Hamburg. Welch schöne Bescherung und eines jeden Kaufmanns Traum: Schon vor Ladenöffnung ballen sich Kunden in Scharen vor dem Eingangstor. Sie strömen hinein, sobald sich die Schiebetür öffnet. Besonders wundersam wirkt dieses Szenario, wenn gar keine außerordentlichen Sonderangebote als Lockvögel dienen; denn das Silvestersortiment wird erst von morgen an feilgeboten. Süßer die Kassen selten klingeln ...

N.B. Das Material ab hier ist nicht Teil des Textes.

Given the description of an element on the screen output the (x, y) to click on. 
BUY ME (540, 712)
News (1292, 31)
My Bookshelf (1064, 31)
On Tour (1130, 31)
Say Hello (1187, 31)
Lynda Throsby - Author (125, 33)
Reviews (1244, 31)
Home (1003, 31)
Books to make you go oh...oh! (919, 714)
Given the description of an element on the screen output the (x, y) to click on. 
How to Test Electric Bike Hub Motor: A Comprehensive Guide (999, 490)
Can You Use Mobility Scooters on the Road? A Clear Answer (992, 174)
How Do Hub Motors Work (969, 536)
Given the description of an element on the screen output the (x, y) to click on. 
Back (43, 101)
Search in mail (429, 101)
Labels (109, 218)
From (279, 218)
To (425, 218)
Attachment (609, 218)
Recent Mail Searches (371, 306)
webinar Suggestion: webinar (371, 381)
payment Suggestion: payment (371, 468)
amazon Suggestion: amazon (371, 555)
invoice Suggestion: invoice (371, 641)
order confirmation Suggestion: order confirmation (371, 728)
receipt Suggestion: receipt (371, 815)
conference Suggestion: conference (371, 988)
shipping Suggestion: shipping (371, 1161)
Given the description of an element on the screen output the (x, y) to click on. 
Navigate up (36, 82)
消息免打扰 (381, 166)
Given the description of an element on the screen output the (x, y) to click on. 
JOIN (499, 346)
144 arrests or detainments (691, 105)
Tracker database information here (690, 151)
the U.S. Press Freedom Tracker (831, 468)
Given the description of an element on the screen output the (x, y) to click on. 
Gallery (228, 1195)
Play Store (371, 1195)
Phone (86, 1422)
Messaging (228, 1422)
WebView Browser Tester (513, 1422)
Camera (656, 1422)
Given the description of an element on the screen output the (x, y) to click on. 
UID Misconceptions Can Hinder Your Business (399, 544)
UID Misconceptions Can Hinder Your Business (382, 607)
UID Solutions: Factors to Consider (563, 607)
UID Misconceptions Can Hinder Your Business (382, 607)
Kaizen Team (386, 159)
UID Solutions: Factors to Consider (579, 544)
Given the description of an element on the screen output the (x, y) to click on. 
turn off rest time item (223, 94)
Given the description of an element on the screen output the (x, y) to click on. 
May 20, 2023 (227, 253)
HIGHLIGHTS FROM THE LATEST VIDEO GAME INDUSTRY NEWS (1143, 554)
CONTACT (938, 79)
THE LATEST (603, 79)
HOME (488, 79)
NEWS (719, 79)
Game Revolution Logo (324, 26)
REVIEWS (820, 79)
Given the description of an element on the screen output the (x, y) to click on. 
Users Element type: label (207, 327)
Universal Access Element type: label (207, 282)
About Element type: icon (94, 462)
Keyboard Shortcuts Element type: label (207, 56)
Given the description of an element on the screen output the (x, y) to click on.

So wie gestern bei Lidl auf der Reeperbahn. Die Parkplätze in der Seitenstraße sind schon um 9.45 Uhr restlos vergeben. Und um kurz vor 10 Uhr stehen 70 Käufer Schlange, um Minuten später die Regale zu stürmen. Vier Kassiererinnen an ebenso vielen Kassen haben alle Hände voll zu tun, dem Andrang Herr zu werden. Ob der zurückliegenden Weihnachtstage ist der Zuspruch noch größer als sonst schon.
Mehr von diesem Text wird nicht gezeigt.